• **What is expected**:
The answer must consist of every line from the data that holds "button".

• **Data under study**:

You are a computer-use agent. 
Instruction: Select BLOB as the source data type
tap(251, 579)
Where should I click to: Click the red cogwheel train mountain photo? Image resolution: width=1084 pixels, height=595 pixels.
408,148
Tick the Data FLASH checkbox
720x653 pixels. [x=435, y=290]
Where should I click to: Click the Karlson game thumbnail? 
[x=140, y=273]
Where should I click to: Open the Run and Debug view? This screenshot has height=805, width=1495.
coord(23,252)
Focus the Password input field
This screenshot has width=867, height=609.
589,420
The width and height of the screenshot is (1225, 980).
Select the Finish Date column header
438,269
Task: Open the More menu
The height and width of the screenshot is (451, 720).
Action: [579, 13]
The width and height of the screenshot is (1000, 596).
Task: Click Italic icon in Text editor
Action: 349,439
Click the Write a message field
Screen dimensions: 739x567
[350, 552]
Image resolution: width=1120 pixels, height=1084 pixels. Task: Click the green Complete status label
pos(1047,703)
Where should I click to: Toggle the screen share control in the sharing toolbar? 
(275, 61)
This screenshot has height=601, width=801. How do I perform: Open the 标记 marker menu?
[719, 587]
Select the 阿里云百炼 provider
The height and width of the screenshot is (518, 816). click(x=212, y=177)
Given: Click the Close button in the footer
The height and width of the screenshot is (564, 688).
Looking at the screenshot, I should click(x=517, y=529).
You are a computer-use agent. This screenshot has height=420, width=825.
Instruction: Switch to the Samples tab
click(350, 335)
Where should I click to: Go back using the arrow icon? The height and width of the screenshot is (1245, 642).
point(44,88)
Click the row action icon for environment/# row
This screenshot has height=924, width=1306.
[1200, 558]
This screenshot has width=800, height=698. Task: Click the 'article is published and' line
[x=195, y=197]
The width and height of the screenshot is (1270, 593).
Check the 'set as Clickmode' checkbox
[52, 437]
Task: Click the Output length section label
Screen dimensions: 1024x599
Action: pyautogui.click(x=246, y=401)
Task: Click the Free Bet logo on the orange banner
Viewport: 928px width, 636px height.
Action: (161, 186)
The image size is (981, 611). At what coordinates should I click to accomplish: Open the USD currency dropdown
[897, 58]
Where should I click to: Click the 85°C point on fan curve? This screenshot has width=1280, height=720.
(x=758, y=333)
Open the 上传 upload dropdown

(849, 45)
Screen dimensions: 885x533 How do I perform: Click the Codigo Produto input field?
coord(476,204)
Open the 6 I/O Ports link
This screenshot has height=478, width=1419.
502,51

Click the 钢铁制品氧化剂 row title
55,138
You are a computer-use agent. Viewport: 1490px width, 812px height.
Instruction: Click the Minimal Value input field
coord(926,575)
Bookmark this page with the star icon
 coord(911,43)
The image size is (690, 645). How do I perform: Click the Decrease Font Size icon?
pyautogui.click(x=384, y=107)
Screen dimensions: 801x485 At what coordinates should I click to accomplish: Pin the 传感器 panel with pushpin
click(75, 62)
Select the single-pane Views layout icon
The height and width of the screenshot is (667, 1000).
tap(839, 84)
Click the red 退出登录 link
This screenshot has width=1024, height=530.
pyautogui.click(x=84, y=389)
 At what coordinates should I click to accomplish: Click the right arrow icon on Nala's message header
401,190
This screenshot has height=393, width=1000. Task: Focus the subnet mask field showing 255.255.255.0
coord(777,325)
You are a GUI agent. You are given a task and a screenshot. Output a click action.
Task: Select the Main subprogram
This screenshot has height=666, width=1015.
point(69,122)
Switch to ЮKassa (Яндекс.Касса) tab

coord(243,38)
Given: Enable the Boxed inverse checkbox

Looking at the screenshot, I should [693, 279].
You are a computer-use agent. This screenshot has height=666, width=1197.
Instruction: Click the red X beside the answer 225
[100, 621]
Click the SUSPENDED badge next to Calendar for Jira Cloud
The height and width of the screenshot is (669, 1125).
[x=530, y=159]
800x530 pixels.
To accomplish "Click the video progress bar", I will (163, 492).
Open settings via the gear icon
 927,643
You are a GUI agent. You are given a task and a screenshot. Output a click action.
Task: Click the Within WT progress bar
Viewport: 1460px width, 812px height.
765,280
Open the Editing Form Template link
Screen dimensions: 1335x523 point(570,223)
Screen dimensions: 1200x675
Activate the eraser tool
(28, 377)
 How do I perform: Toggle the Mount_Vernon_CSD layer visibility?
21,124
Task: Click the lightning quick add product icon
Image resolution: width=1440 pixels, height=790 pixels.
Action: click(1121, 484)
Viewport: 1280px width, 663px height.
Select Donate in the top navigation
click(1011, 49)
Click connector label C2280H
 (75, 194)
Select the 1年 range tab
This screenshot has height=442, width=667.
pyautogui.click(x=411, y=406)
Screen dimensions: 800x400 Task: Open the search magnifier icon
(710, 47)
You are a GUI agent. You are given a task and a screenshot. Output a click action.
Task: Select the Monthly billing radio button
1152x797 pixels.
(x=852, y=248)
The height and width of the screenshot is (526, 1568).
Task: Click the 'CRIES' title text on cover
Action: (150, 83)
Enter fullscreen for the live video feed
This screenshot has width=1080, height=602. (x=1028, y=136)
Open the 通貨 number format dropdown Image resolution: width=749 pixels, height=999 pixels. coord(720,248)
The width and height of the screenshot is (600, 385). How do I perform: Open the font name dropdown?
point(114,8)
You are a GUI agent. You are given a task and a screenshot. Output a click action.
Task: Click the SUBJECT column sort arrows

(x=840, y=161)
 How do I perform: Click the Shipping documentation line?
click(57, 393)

• **Solution for this exercise**:
Given: Click the Close button in the footer
Task: Select the Monthly billing radio button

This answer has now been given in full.